You are viewing a plain text version of this content. The canonical link for it is here.
Posted to issues@spark.apache.org by "François Garillot (JIRA)" <ji...@apache.org> on 2015/07/22 14:59:04 UTC

[jira] [Comment Edited] (SPARK-9236) Left Outer Join with empty JavaPairRDD returns empty RDD

    [ https://issues.apache.org/jira/browse/SPARK-9236?page=com.atlassian.jira.plugin.system.issuetabpanels:comment-tabpanel&focusedCommentId=14636872#comment-14636872 ] 

François Garillot edited comment on SPARK-9236 at 7/22/15 12:58 PM:
--------------------------------------------------------------------

Note that of my two added tests, one is a Java test, which does not fail.

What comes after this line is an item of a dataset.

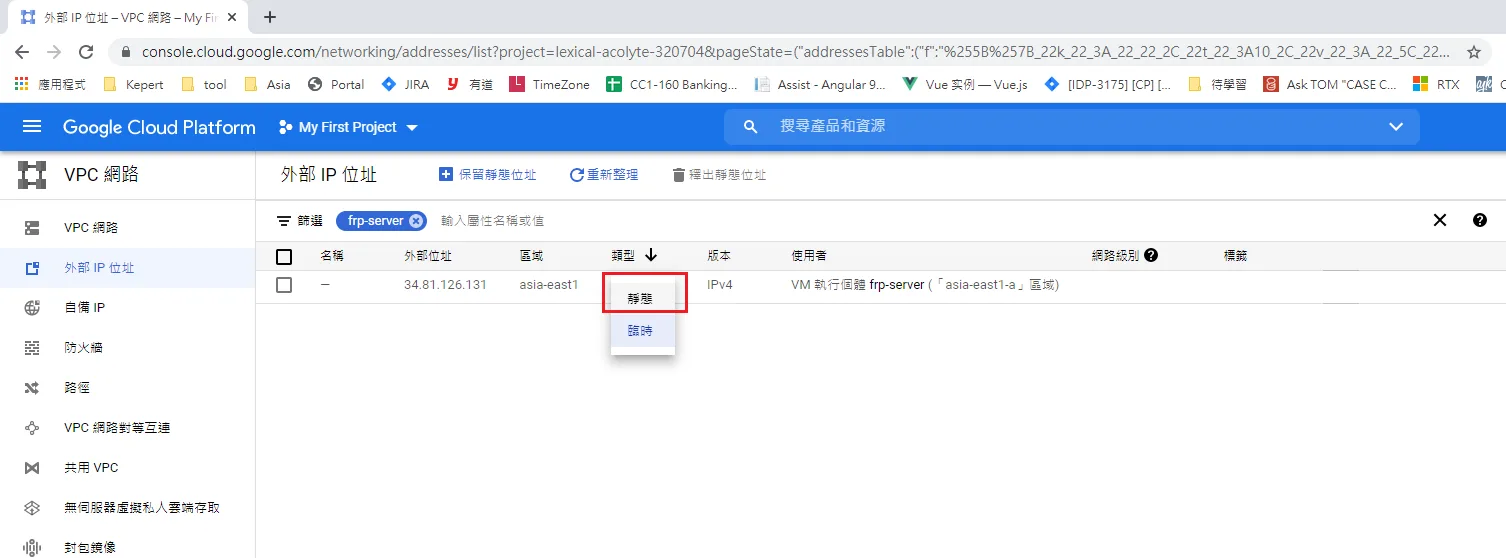
Task: Open the help question mark icon
Action: pos(1480,221)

I'd appreciate a spark branch with that test added to one of the java suites (hence without its dependencies on assertJ & the lobok package), so that we can talk specifics.



was (Author: huitseeker):
Note that of my two added tests, one is a Java test, which does not fail.

I'd appreciate a branch with that test added (without its dependencies on assertJ & the lobok package), so that we can talk specifics.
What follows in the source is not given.